DocMark: Adaptive Markup Language Generation for Contextually-Grounded Visual Document Understanding
Official repository for the CVPR 2025 paper "Adaptive Markup Language Generation for Contextually-Grounded Visual Document Understanding".
[📖 Paper] [🤗 Models & Datasets]
Visual Document Understanding has become essential with the increase of text-rich visual content. This field poses significant challenges due to the need for effective integration of visual perception and textual comprehension, particularly across diverse document types with complex layouts.
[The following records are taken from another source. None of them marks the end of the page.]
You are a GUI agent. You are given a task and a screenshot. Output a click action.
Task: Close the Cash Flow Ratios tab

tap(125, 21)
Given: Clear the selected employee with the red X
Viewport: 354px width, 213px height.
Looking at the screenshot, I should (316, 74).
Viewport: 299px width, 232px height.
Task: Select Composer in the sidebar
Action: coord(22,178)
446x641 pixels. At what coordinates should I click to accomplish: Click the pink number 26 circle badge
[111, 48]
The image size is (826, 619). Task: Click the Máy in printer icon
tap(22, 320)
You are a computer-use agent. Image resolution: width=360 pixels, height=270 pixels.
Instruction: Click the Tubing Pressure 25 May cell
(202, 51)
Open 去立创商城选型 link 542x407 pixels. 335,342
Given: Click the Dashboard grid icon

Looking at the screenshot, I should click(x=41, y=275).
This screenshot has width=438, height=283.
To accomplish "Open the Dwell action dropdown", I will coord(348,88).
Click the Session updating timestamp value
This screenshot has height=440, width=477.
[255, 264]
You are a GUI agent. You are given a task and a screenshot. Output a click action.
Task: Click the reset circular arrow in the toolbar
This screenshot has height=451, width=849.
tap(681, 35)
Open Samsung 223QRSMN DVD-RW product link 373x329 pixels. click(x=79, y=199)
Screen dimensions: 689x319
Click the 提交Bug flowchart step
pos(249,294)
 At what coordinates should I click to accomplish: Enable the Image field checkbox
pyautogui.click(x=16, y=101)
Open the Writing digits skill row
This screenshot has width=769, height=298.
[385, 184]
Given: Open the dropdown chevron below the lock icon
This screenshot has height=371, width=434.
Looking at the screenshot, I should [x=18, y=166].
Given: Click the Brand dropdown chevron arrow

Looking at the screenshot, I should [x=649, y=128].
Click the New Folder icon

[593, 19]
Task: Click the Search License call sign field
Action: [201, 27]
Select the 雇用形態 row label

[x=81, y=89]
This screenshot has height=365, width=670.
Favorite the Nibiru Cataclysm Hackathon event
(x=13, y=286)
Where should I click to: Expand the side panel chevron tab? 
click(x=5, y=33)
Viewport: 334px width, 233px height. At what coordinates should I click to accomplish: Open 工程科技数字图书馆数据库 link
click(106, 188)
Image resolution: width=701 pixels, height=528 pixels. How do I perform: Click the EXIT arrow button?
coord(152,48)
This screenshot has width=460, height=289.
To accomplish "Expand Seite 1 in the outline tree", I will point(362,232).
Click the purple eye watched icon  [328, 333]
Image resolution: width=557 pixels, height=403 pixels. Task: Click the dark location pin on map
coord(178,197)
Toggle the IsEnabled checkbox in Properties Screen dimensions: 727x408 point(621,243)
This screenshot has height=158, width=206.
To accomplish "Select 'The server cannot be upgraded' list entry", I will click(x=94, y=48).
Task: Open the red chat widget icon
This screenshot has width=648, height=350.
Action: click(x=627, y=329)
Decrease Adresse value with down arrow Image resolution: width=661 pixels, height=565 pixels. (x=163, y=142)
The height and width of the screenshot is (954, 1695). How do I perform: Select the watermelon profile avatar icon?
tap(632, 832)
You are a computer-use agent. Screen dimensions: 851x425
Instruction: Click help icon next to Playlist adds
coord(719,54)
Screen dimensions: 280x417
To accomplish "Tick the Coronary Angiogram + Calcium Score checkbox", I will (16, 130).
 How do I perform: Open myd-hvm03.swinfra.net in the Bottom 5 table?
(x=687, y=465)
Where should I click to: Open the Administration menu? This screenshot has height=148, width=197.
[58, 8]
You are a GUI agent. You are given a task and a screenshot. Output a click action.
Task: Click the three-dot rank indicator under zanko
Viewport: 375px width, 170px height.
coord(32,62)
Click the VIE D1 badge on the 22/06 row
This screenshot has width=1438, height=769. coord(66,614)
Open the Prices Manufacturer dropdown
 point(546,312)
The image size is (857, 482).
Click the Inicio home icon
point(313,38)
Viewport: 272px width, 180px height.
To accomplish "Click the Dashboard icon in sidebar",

We propose DocMark, an innovative pipeline that utilizes adaptive generation of markup languages, such as Markdown, JSON, HTML, and TiKZ, to build highly structured document representations and deliver contextually-grounded responses. Our approach:
- Converts documents to structured markup languages that preserve rich semantic and layout information
- Generates contextually relevant markup code as intermediate reasoning steps
- Adaptively selects the most appropriate markup language for different document types
-
A novel pipeline that adaptively uses various markup languages to bridge the gap between visual inputs and linguistic understanding, significantly enhancing document comprehension capabilities.
-
Two fine-grained structured datasets:
- DocMark-Pile: 3.8M pretraining data pairs for document parsing
- DocMark-Instruct: 624k fine-tuning annotations for grounded instruction following
-
State-of-the-art performance across various document understanding benchmarks, significantly outperforming existing MLLMs.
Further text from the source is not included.